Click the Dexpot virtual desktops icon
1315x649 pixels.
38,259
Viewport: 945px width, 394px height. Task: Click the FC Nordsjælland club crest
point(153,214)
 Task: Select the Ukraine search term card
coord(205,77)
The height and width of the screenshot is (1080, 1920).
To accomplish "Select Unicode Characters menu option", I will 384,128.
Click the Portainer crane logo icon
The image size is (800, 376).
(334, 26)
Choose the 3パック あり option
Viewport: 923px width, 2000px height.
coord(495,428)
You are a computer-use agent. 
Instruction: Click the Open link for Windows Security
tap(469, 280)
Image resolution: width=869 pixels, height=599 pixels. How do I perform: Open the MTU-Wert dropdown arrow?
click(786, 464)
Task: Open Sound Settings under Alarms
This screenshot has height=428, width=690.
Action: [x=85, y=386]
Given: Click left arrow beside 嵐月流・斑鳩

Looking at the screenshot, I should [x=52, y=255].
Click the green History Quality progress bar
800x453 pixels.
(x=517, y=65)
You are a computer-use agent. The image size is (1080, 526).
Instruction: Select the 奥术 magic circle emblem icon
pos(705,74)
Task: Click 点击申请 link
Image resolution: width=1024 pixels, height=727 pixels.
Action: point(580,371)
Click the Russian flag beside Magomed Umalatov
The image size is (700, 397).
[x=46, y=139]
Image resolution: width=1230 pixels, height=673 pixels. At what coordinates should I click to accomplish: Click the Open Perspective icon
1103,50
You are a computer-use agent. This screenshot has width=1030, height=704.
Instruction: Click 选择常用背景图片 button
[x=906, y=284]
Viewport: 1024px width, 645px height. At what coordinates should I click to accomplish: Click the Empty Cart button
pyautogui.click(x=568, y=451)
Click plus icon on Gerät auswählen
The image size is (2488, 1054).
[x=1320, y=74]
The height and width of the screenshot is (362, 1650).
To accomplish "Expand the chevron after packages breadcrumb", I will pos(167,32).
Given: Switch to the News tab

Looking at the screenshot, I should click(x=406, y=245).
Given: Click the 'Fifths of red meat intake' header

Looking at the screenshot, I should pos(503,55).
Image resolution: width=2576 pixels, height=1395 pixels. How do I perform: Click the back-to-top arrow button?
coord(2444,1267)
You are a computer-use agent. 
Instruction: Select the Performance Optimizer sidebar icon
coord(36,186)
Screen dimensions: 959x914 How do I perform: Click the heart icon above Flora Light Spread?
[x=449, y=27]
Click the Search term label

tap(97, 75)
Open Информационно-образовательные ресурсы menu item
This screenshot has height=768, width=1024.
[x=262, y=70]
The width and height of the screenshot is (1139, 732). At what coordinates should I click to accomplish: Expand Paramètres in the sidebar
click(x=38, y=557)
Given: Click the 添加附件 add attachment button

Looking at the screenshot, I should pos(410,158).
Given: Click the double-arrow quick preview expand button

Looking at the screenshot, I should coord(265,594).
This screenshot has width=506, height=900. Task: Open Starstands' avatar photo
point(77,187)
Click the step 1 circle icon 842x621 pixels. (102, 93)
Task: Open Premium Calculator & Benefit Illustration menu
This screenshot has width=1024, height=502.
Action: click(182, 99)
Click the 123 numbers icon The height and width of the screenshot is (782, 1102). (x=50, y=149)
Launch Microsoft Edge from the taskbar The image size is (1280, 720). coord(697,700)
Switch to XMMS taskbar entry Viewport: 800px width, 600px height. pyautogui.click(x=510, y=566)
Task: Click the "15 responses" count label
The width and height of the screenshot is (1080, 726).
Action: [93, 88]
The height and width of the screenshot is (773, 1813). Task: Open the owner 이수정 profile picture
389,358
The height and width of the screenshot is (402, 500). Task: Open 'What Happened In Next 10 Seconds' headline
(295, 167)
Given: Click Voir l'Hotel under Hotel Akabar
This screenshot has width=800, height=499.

-=-=-=-=-

Nothing but the lines from the one containing "Switch to XMMS" through the final line of the data above is to be reproduced, each exactly as written.

__Response to this exercise__
Switch to XMMS taskbar entry Viewport: 800px width, 600px height. pyautogui.click(x=510, y=566)
Task: Click the "15 responses" count label
The width and height of the screenshot is (1080, 726).
Action: [93, 88]
The height and width of the screenshot is (773, 1813). Task: Open the owner 이수정 profile picture
389,358
The height and width of the screenshot is (402, 500). Task: Open 'What Happened In Next 10 Seconds' headline
(295, 167)
Given: Click Voir l'Hotel under Hotel Akabar
This screenshot has width=800, height=499.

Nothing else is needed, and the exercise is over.